═══ EXTRACT ═══

The fair values of cash and cash equivalents approximate the carrying values due to the short period of time to maturity (Level 2 of the fair value hierarchy).

Goodwill
In accordance with the Accounting Standards Codification ("ASC") 350, Intangibles – Goodwill and Other, the Company assesses goodwill for impairment annually during the fourth quarter of its fiscal year using October 1 balances or when there is evidence that events or changes in circumstances indicate that the carrying amount of the asset may not be recovered. The Company evaluates goodwill at the reporting unit level and has identified its operating segments, Banks, Merchants, and Billers, as the reporting units. As of March 31, 2024, the Company's goodwill balance of $1.2 billion was allocated $671.7 million to Banks, $137.3 million to Merchants, and $417.0 million to Billers.

Recoverability of goodwill is measured using a discounted cash flow model incorporating discount rates commensurate with the risks involved. Use of a discounted cash flow model is common practice in impairment testing in the absence of available transactional market evidence to determine the fair value. The calculated fair value was substantially in excess of the current carrying value for all reporting units based upon the October 1, 2023, annual impairment test and there have been no indications of impairment in the subsequent periods.

═══

### EXERCISE OBJECTIVE
Could you pick up the goodwill extract above and continue it from its final sentence? These entries were drawn from a separate source.

═══ RECORDS ═══

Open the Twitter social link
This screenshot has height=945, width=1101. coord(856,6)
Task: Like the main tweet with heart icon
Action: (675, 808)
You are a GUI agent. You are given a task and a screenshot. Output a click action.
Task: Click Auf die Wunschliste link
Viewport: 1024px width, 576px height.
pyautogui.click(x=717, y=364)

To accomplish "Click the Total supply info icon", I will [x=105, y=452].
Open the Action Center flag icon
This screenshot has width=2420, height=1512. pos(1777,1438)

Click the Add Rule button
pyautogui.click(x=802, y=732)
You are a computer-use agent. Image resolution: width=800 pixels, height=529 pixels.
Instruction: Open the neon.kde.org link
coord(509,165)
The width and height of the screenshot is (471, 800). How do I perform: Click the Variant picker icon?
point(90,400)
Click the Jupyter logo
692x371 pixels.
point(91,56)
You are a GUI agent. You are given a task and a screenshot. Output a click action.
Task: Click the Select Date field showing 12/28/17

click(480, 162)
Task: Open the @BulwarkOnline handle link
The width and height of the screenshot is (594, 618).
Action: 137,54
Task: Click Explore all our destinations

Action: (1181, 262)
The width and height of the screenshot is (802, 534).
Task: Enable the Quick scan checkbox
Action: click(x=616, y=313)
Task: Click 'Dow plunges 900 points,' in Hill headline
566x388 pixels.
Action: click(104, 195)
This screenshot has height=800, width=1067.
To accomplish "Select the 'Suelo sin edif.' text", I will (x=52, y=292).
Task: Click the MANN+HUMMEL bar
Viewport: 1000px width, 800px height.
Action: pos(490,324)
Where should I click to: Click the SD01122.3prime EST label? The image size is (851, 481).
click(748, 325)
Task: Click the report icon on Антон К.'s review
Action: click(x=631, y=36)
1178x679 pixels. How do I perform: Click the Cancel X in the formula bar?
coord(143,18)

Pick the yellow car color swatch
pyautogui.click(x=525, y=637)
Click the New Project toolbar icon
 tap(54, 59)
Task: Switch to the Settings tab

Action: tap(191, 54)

═══

### EXERCISE RESPONSE
Equity Method Investment
In July 2019, the Company invested $18.3 million for a 30% non-controlling financial interest in a payment technology and services company in India. The Company accounted for this investment using the equity method in accordance with ASC 323, Investments - Equity Method and Joint Ventures. The Company records its share of earnings and losses in the investment on a one-quarter lag basis. Accordingly, the Company recorded an investment of $18.3 million and $18.5 million, which is included in other noncurrent assets in the condensed consolidated balance sheet as of March 31, 2024, and December 31, 2023, respectively.

Recently Issued Accounting Standards Not Yet Effective
In November 2023, the FASB issued ASU 2023-07, Segment Reporting (Topic 280): Improvements to Reportable Segment Disclosures, to improve reportable segment disclosure requirements, primarily through enhanced disclosures about significant segment expenses. ASU 2023-07 is effective for annual periods beginning after December 15, 2023 and interim periods beginning after December 15, 2024, and early application is permitted. The Company is currently assessing the impact the adoption of ASU 2023-07 will have on its segment reporting disclosures.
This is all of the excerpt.